● INSTRUCTIONS FOR THE TASK:
Give the lines of the records from the one containing "The image size" through the end of the records as a JSON list of strings, one string per line, with blank lines omitted. Leave the pictures out of the answer.

(Screen-element location records)
··········

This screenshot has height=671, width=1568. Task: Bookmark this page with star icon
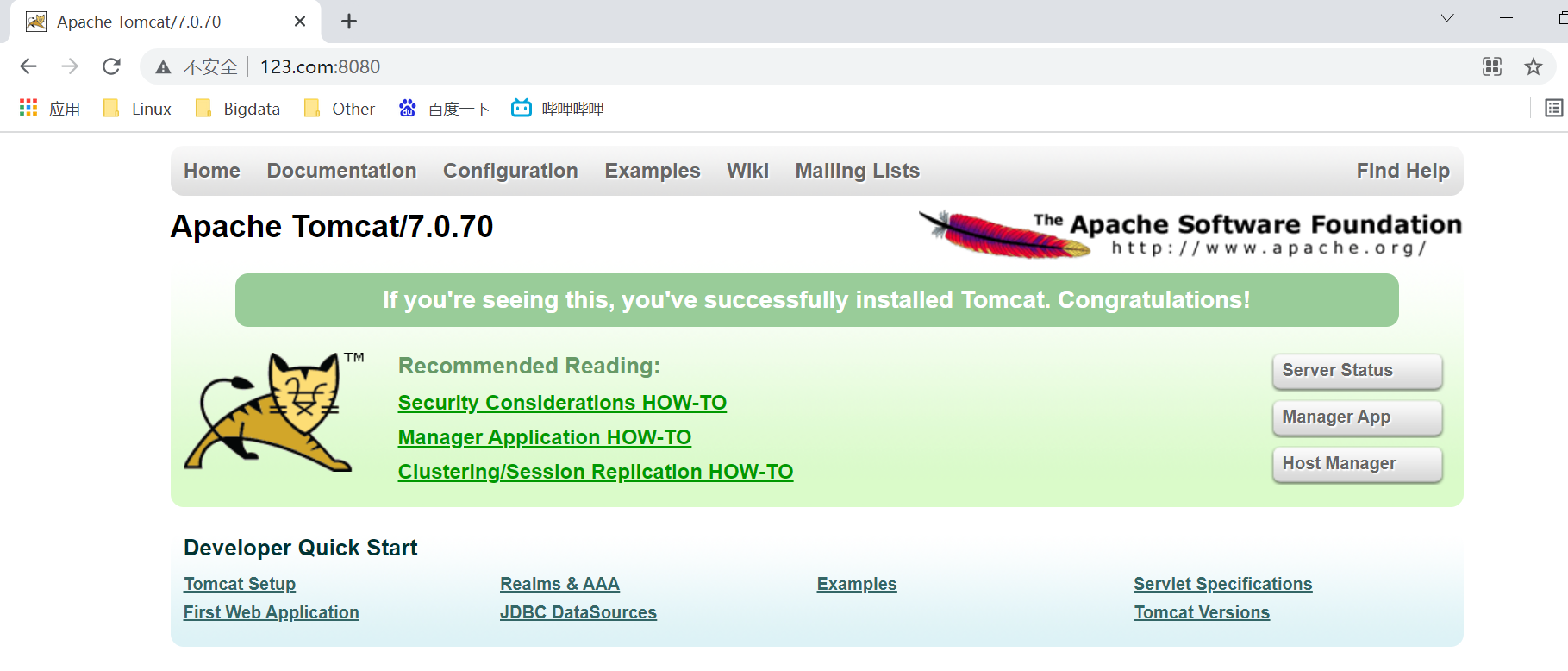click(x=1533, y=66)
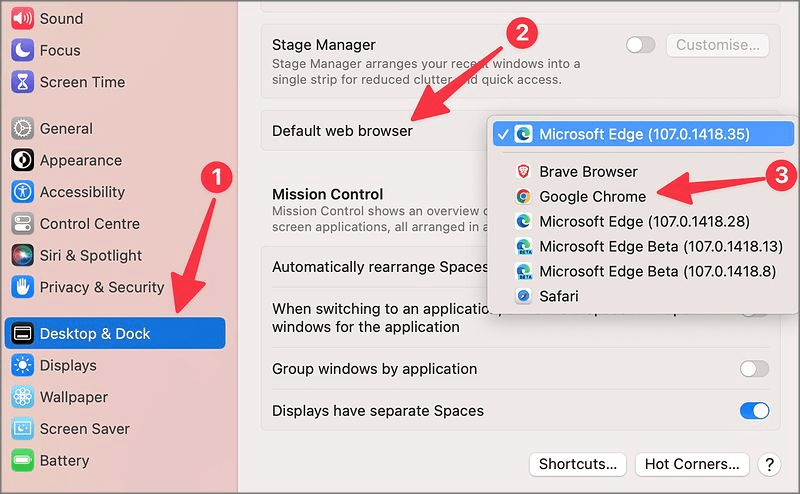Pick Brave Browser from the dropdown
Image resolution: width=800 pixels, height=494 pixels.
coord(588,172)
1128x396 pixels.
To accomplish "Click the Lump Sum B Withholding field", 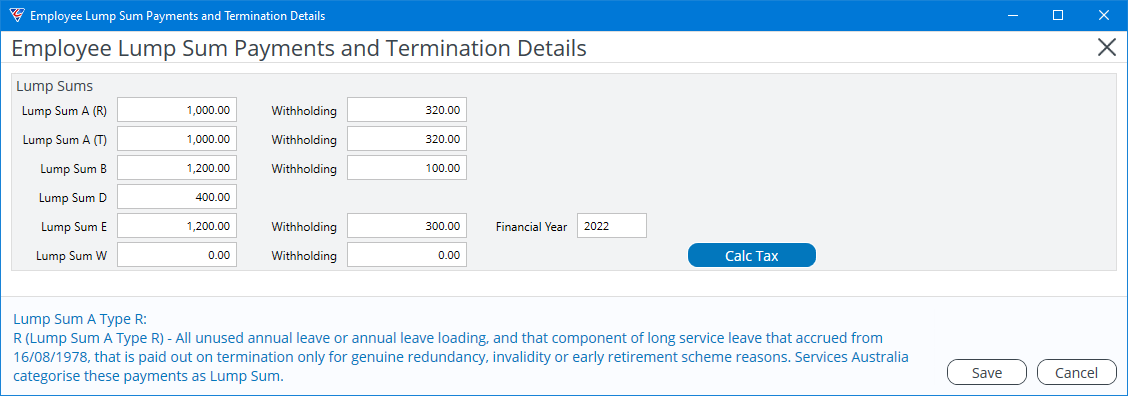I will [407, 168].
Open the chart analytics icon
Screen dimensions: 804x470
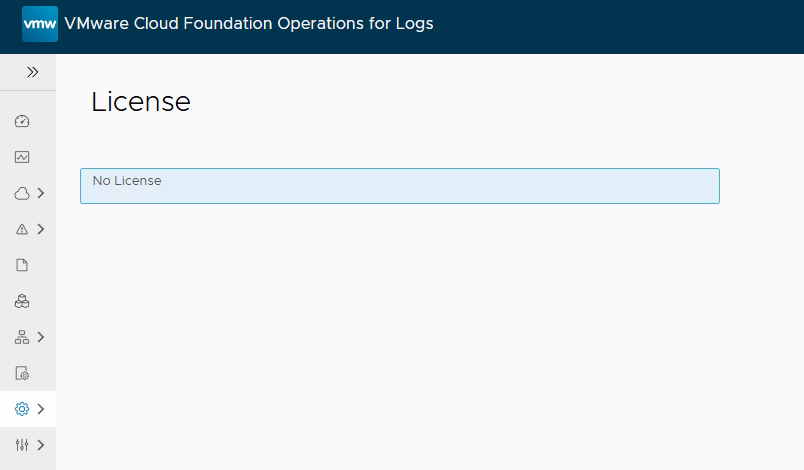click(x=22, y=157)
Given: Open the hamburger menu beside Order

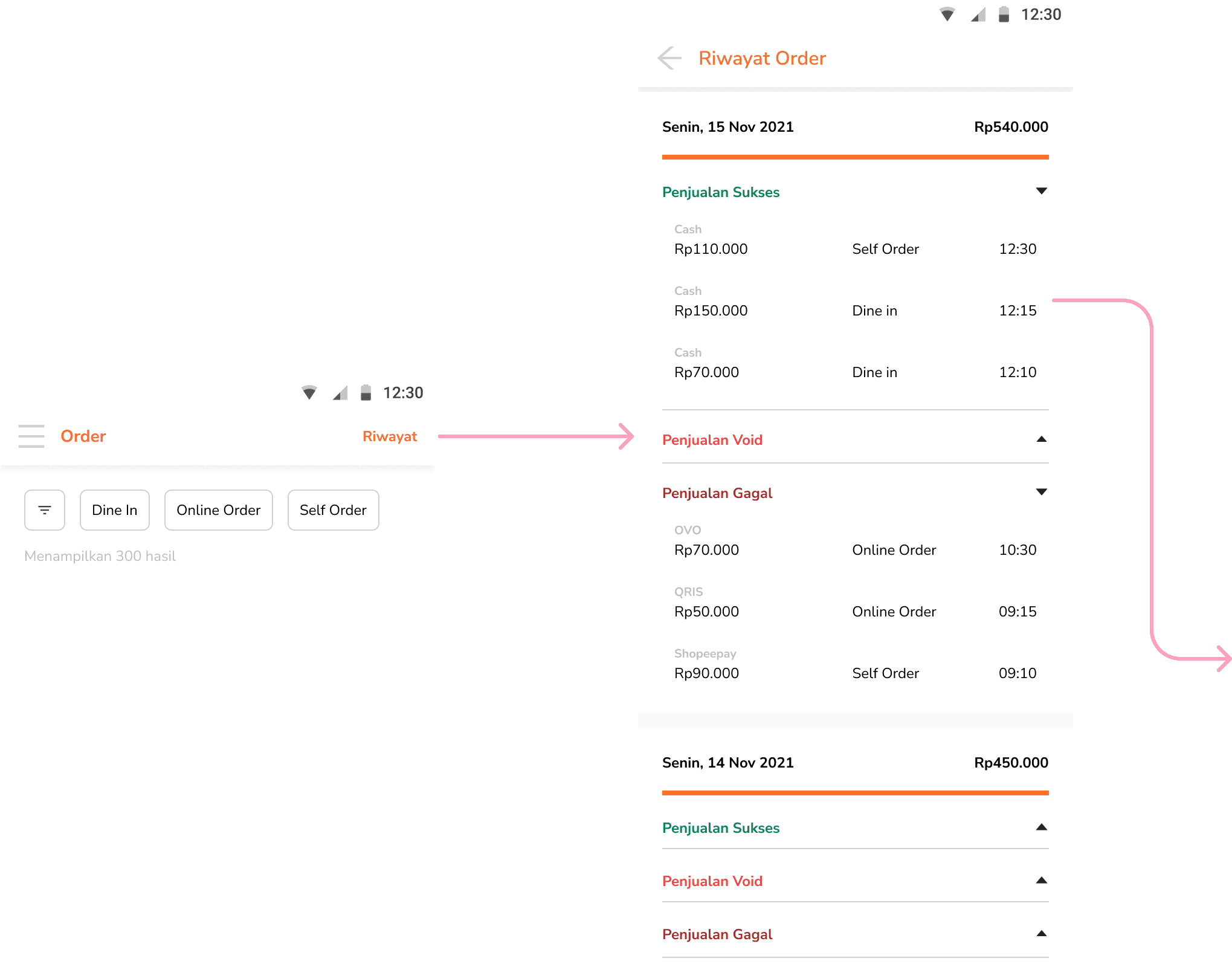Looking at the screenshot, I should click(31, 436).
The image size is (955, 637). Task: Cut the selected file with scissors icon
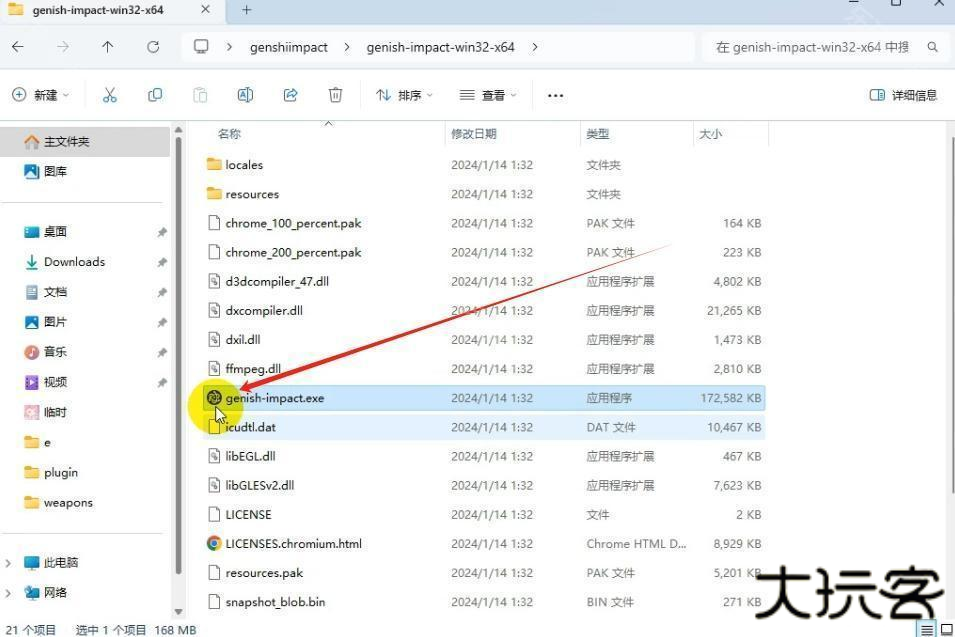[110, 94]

··········

● SOLUTION TO THIS EXERCISE:
[
  "The image size is (955, 637). Task: Cut the selected file with scissors icon",
  "[110, 94]"
]